C’est précisément ce que reconnaissent à la fois la Déclaration universelle des droits de l’homme dans son article 25 et la Constitution espagnole dans son article 47. Sur le papier, ce droit existe. Le problème est que, pour un très grand nombre de personnes, la réalité est tout autre.
Aujourd’hui, accéder à un logement est particulièrement difficile pour les jeunes. L’Espagne continue d’afficher l’un des âges moyens de départ du domicile familial les plus élevés d’Europe. Non pas parce que les jeunes ne souhaitent pas prendre leur indépendance, mais tout simplement parce qu’ils n’en ont pas les moyens. Les salaires n’augmentent pas au même rythme que le coût du logement, la précarité de l’emploi reste une réalité pour beaucoup et le prix de l’achat comme de la location continue de s’envoler.

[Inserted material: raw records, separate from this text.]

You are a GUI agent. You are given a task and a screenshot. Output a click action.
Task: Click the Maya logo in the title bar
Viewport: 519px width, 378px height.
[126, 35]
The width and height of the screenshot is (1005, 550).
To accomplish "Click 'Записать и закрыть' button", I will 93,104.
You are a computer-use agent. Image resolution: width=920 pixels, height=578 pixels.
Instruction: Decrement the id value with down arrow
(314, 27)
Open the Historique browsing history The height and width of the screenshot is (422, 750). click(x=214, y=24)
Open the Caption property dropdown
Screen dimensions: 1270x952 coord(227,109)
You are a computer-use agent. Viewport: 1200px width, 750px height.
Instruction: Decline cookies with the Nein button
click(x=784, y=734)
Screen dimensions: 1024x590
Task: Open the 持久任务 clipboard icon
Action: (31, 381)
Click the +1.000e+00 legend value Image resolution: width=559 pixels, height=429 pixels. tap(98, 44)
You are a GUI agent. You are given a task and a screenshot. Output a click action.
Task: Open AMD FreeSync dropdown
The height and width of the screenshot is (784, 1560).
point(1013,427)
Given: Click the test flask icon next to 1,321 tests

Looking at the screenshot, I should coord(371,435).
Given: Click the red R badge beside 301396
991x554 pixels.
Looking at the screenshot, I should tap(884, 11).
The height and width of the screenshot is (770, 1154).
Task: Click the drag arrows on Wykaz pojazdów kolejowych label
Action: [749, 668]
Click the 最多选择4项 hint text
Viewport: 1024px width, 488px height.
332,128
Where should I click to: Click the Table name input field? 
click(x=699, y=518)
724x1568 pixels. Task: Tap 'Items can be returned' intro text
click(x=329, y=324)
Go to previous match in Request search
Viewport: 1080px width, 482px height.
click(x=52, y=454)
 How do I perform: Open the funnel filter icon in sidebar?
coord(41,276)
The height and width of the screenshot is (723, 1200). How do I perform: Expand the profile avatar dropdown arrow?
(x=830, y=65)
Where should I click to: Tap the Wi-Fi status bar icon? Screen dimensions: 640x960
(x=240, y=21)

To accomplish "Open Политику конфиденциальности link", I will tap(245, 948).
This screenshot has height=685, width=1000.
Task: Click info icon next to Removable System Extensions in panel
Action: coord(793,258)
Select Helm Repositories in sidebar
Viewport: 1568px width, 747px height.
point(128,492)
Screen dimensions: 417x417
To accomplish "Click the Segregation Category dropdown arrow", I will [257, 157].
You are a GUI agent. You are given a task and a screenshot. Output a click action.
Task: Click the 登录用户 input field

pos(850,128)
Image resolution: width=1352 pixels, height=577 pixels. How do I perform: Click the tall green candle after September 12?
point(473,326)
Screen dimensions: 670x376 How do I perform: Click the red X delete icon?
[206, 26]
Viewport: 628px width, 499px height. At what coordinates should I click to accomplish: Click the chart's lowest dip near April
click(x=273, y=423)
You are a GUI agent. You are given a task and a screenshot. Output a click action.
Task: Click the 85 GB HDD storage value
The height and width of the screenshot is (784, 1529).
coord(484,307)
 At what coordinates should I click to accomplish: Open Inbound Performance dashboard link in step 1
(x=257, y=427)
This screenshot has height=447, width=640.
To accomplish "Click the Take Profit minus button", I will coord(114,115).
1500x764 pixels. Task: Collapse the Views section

Mais cette crise ne touche plus seulement celles et ceux qui cherchent à quitter le domicile familial pour la première fois. Elle frappe aussi des familles qui vivent depuis des décennies dans le même quartier et qui doivent désormais faire face à des hausses de loyer devenues impossibles à supporter. Il en va de même pour les personnes âgées qui vivent dans l’angoisse de ne plus savoir si elles pourront rester dans le logement où elles ont passé une grande partie de leur vie. Elle concerne également des centaines de milliers de travailleuses et de travailleurs qui, malgré un emploi stable et un revenu régulier, ne parviennent toujours pas à accéder à un logement digne.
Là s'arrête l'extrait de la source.